* [YOUR OBJECTIVE]
Reproduce word for word the line holding "Open the tags sidebar icon" and all lines after it in the data, through the end, leaving out pictures.

* [ENTRIES PROVIDED]
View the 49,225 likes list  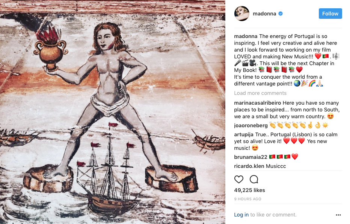(x=249, y=190)
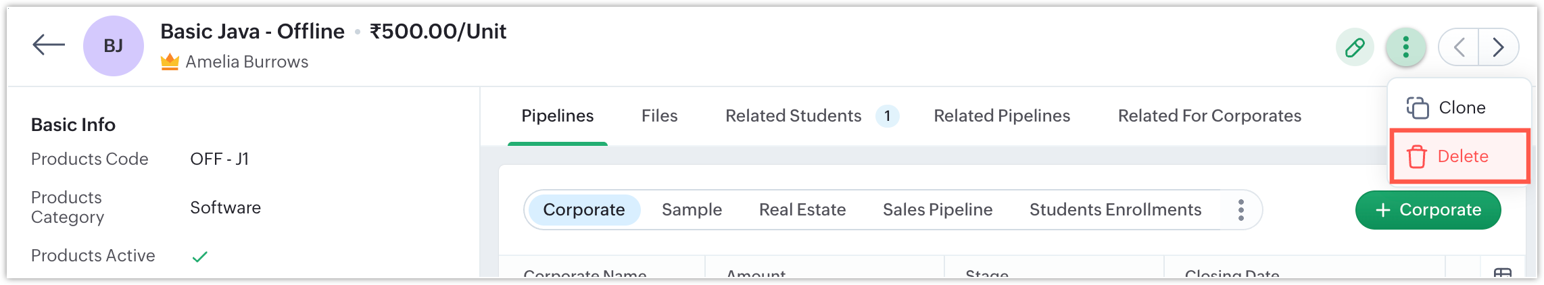Open the three-dot more options menu
The image size is (1544, 285).
coord(1405,47)
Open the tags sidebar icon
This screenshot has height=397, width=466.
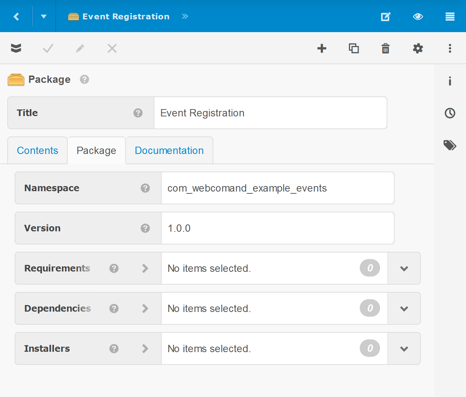[x=450, y=145]
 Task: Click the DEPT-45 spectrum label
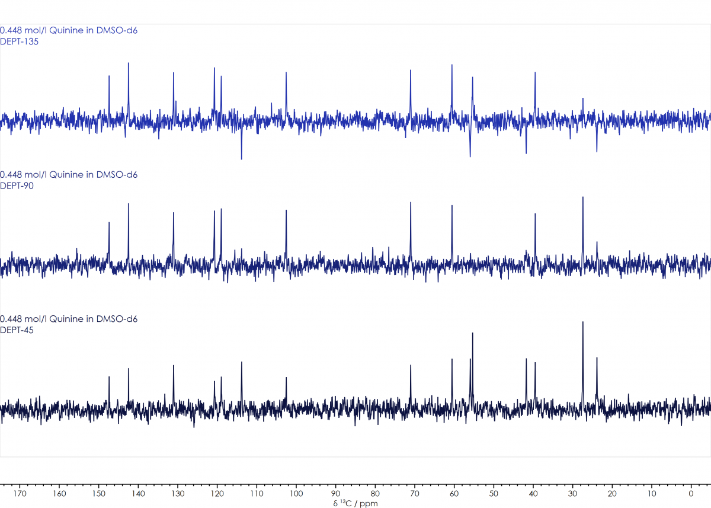[17, 330]
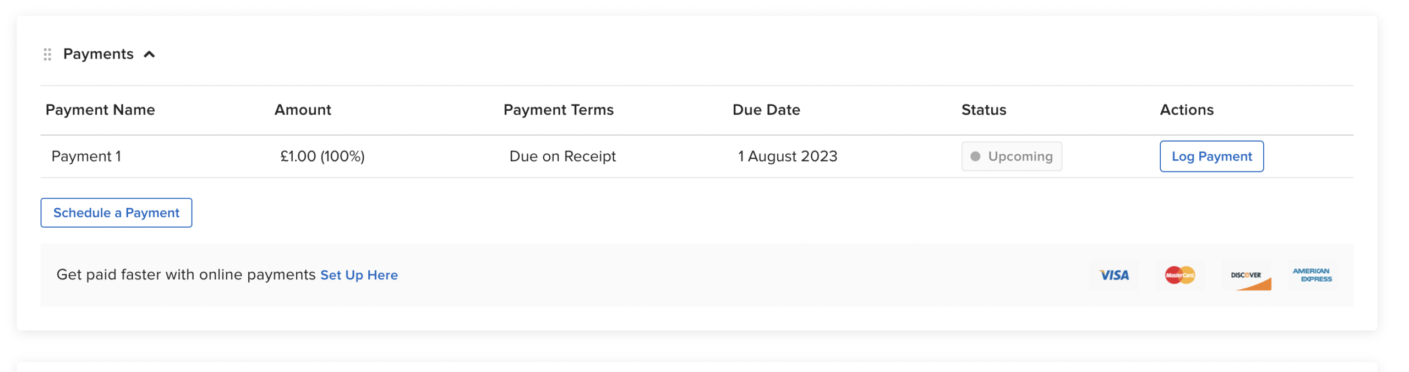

* [ANSWER TO THIS PROBLEM]
Open the tags sidebar icon
This screenshot has height=397, width=466.
[x=450, y=145]
 Task: Click the DEPT-45 spectrum label
[17, 330]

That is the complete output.